• Bilgiyi kullanarak
(1) Narin Güran soruşturmasına ilişkin belge bölümünde "Bu skandal da" sözleriyle başlayıp "komşu Nevzat Bahtiyar." sözlerine kadar süren kısmı hiçbir değişiklik yapmadan yazın.
(2) Narin Güran soruşturmasına ilişkin belge bölümüne göre aşağıdaki soruları yanıtlayın:
(a) Siverekliler hangi ilçeye kadar gidiyor?
(b) Narin Güran Davası'nda kaç sanık bulunuyor?
(c) Nevzat Bahtiyar cesedi kimden teslim aldığını ileri sürüyor?
(3) Narin Güran soruşturmasına ilişkin belge bölümünü, son cümlesinden sonra devam ettirin.

• Belge bölümü
===
İşleme üç jandarma nezarete ediyor.

Siverekliler, Narin’in amcaları Ali Rıza ve Kurtuluş Güran’ı da yanlarına alarak, Viranşehir’e, Suriye sınırına kadar gidiyor.

Bu skandal da 5 Eylül’de tutanak altına alınıyor.

Narin’in ölümünün neden aydınlatılamadığı iki tutanaktan belli oluyor.

Kamera görüntülerini vaktinde toplamayan, cesedi gömdüğünü itiraf eden Nevzat Bahtiyar’ın eşinin ifadesini almayan jandarma, meğer üfürükçülerle ve definecilerle birlikte Narin’i arıyormuş!

narin-tutanak.jpg

Narin’in cesedini eve getirdiyse eşi neden görmedi?

Narin Güran Davası’nda dört sanık var.

Narin’in annesi, ağabeyi ve amcası ile komşu Nevzat Bahtiyar.

Bahtiyar, Narin’i dereye gömdüğünü kabul ederken, cesedi amca Salim’den teslim aldığını ileri sürüyor.

Halk TV’de, 17 Eylül’de bu soruşturmanın eksik yürütüldüğünü anlatırken, Bahtiyar’ın eşinin ifadesinin alınmadığına dikkat çekmiştim. Savcılık aynı gün Bahtiyar’ın evini basıp eşi Ğazal’ı gözaltına aldı. Bir gün sonra Ğazal Bahtiyar’ın bilgisine başvuruldu.

Saklı tutulan bu ifade tutanağı klasörlere girdi.

İfadesinde Bahtiyar’a “Nevzat öğleden sonra ne zaman ve ne ile ayrıldı?” diye soruluyor.
===
• Veriler

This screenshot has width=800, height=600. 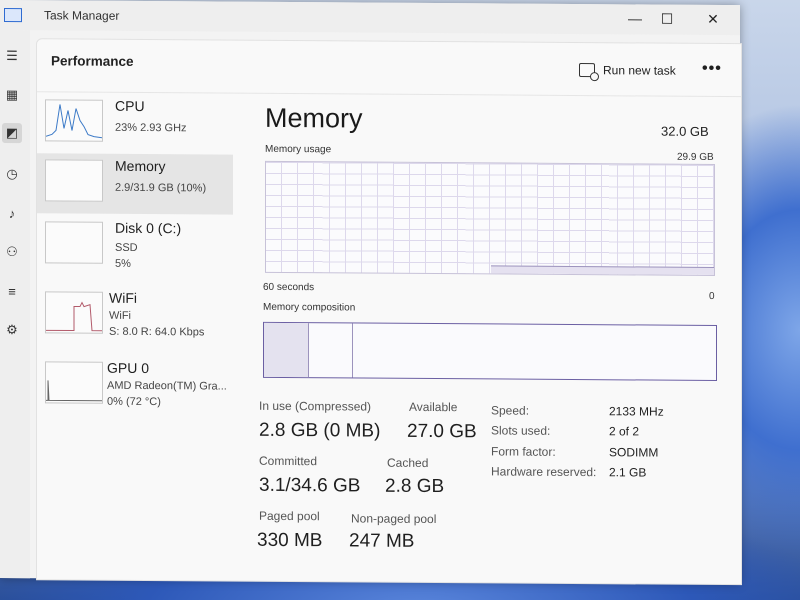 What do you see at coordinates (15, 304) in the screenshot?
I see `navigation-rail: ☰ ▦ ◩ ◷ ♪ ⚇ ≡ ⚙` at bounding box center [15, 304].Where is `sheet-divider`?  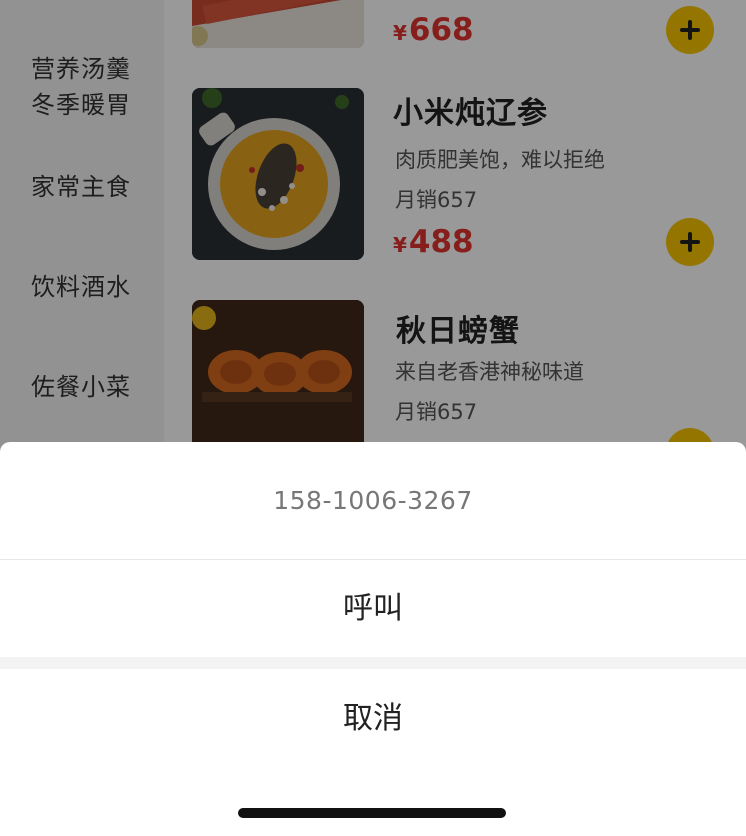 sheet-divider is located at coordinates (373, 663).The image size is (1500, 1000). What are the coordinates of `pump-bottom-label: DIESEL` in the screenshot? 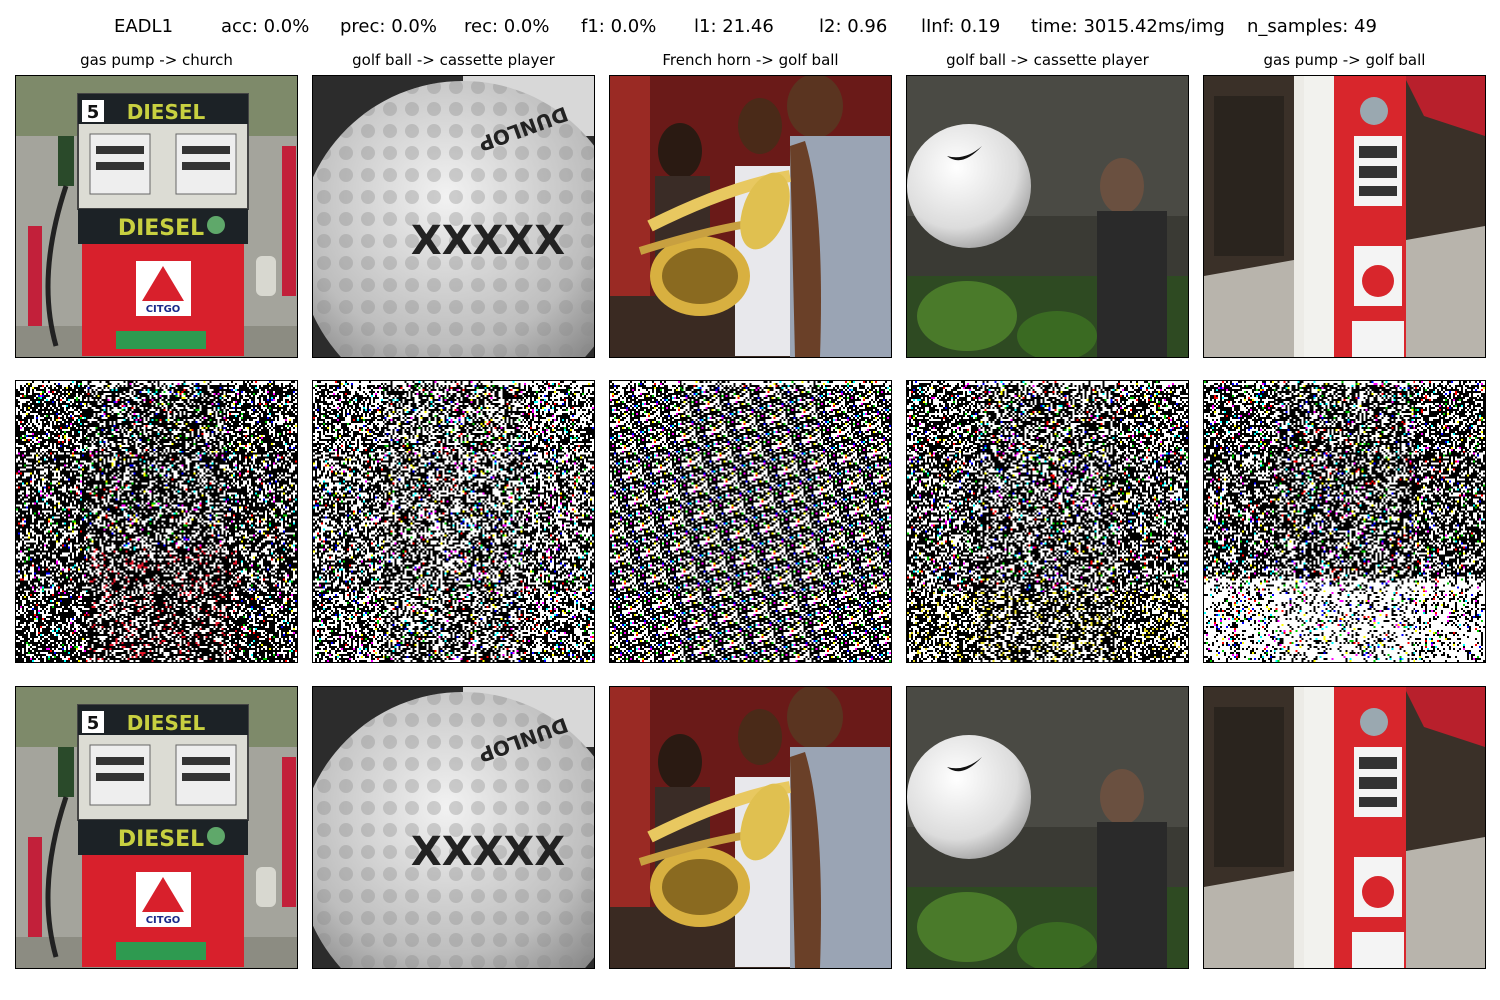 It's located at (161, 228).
===
• Verilen yanıtlar
(1)
Bu skandal da 5 Eylül’de tutanak altına alınıyor.

Narin’in ölümünün neden aydınlatılamadığı iki tutanaktan belli oluyor.

Kamera görüntülerini vaktinde toplamayan, cesedi gömdüğünü itiraf eden Nevzat Bahtiyar’ın eşinin ifadesini almayan jandarma, meğer üfürükçülerle ve definecilerle birlikte Narin’i arıyormuş!

narin-tutanak.jpg

Narin’in cesedini eve getirdiyse eşi neden görmedi?

Narin Güran Davası’nda dört sanık var.

Narin’in annesi, ağabeyi ve amcası ile komşu Nevzat Bahtiyar.

(2)
(a) Viranşehir'e, Suriye sınırına kadar gidiyorlar.
(b) Davada dört sanık bulunuyor.
(c) Cesedi amca Salim'den teslim aldığını ileri sürüyor.

(3)
Bahtiyar, şöyle diyor:

“Nevzat telefonla Salim’le konuştuktan sonra çıktı. Ağaçları sulayacağını söyledi ancak ağaç suladığını görmedim. Nevzat’ın arabayla ayrıldığını gördüm. Ben de kendisiyle çıktım ve balkonda durdum. Arabasının aşağıya doğru gittiğini gördüm. Aracın yönü köyün çıkışındaki mezarlık istikametiydi. Köyün altından dolanıp Salim’in evine çıksa bunu görme ihtimalim yoktur.”

Hani, ağaç sulamıştı?

Ğazal Bahtiyar, eşinin iki ve üçüncü ifadelerini yalanlıyor.

İlk ifadeden başlayayım.

Nevzat Bahtiyar, 10 Eylül’deki ifadesinde, saat 15.08’de Salim Güran’ı su kesintisi için aradıktan sonra evinin önündeki ağaçları suladığını ileri sürüyor. Güran’ın “Seninle işim var” diye seslendiğini, aracıyla gelip “Beni takip et” dediğini ve iki araç halde mezarlığa gittiklerini iddia ediyor. Yolda durduklarını, Güran’ın cesedi kendisine verdiğini savunuyor. Cesedi alıp evine getirdiğini ve çuvala koyup dereye götürdüğünü iddia ediyor.

Sekiz gün sonra eşi Ğazal, ifade veriyor.

Nevzat Bahtiyar, eşinin ifadesini öğrenmiş olmalı ki, anlatımlarını değiştiriyor.

21 Eylül’de, ağaç sulamadan, Salim Güran’la ın iki araç halinde mezarlık yoluna gittiklerinden söz etmiyor. Güran’ın, kardeşi Arif’in evine çağırdığını ileri sürüyor. Eve girdiklerini, odada Narin’in hareketsiz yattığını iddia ediyor. Salim’in “Yüksel’le birlikte olduğumuzu gördüğü için öldürdüm. Bunu yok edeceksin. Yoksa oğlunun kafasına sıkarım” dediğini savunuyor. Cesedi aldığını, kucağında eve taşıyıp ahıra soktuğunu, battaniyeyi Salim’e verdiğini iddia ediyor. Cesedi çuvala koyup arabaya yüklediğini ve dereye götürdüğünü anlatıyor.

İyi de, bu ifadeleri eşi Ğazal doğrulamıyor.

Yanlış hatırlıyor, diyelim…

Ğazal Bahtiyar, balkonda olduğuna göre şahit olması gerekmez mi?

Balkonda olup eşinin ceset taşıdığını görmemesi mümkün mü?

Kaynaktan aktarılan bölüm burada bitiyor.